In an appearance on the Buteco Podcast, boxing coach Bruno Jordão made some notable claims about the training methodology of the pioneering Gracie family that might surprise many Brazilian Jiu-Jitsu practitioners.
“Another characteristic that nobody talks about—and maybe Jiu-Jitsu practitioners will be upset with me, but I’m going to say it anyway—is that in the Gracie era, they didn’t train exclusively in Jiu-Jitsu,”
Jordão stated during the podcast.
According to Jordão, the Gracie family’s approach was much more comprehensive than commonly portrayed in martial arts history.
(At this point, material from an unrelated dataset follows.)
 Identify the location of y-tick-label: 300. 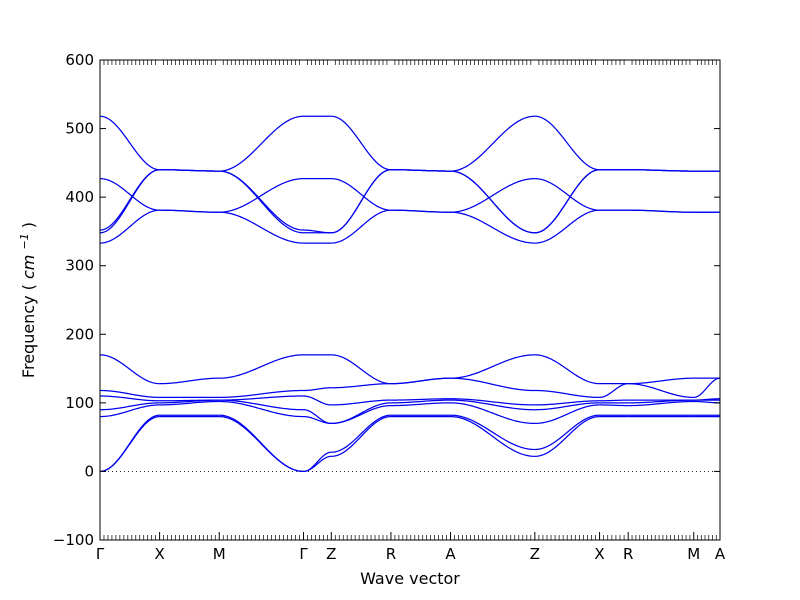
(80, 266).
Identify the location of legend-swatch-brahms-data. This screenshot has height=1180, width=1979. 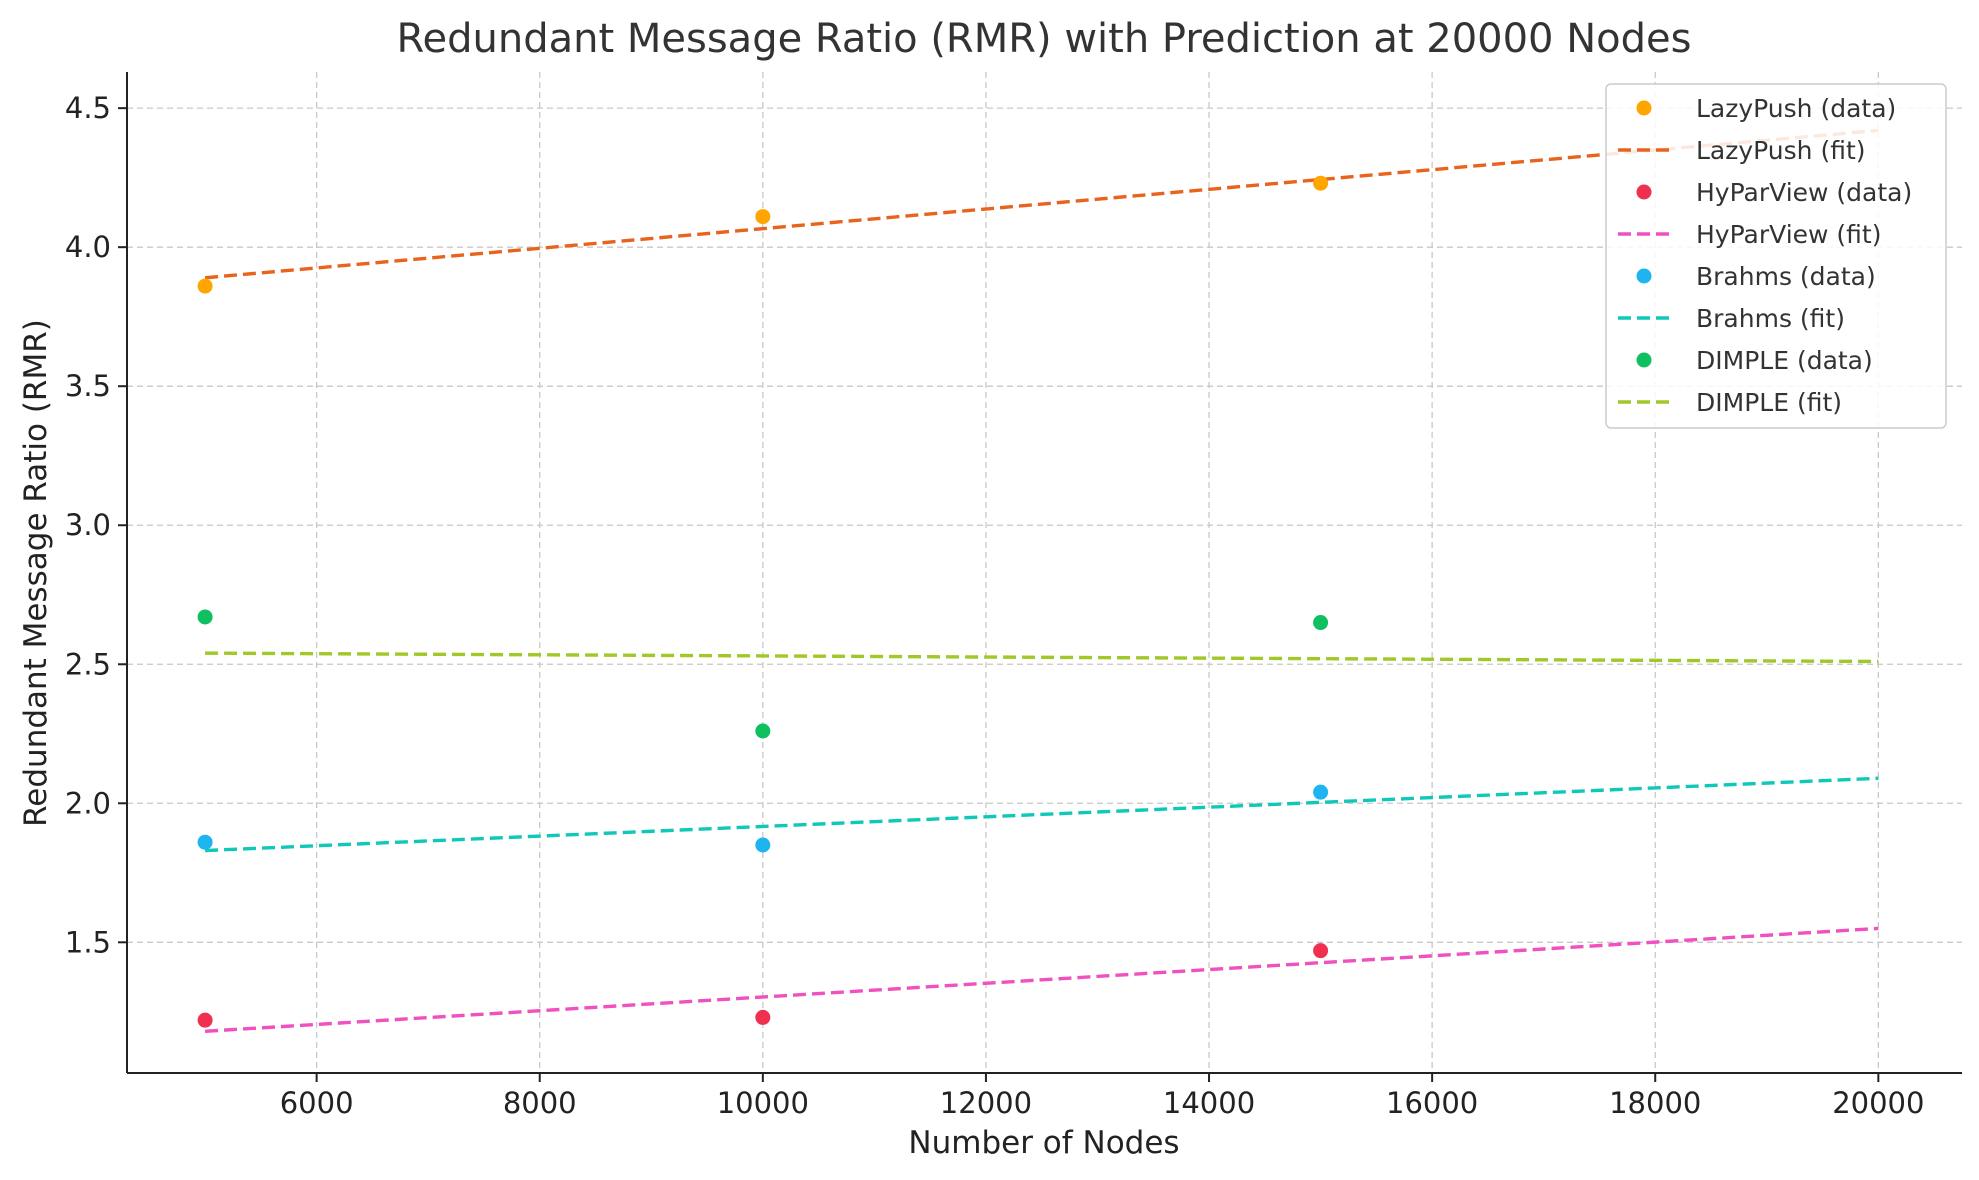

Boxing coach claims Gracies only dominated because they also trained Taekwondo, Muay Thai and Boxing
“They trained boxing, they trained Taekwondo, Muay Thai to learn how to kick. They already had this mixed martial arts mindset before MMA even existed,”
he explained.
Jordão suggests this multidisciplinary approach was key to their historical dominance.
“When they created that historical narrative that ‘Jiu-Jitsu beats everyone,’ it wasn’t exactly like that. It was their version of Jiu-Jitsu—where the practitioner knows how to throw a punch, defend a punch, deliver a kick, defend a kick—techniques that aren’t typically trained in traditional Jiu-Jitsu.”
The boxing coach further emphasized that their combat effectiveness stemmed from this broader training philosophy, a characteristic he claims “isn’t widely publicized.”
Jordão also touched on the naming origins of the martial art.
“The correct name is actually ‘Jujutsu,’ not ‘Jiu-Jitsu,'”
he stated.
“It became ‘Jiu-Jitsu’ because of the mispronunciation that Brazilians love to make.”
He added that naming confusions within the family itself led to the art being recognized as “Jiu-Jitsu” in the United States.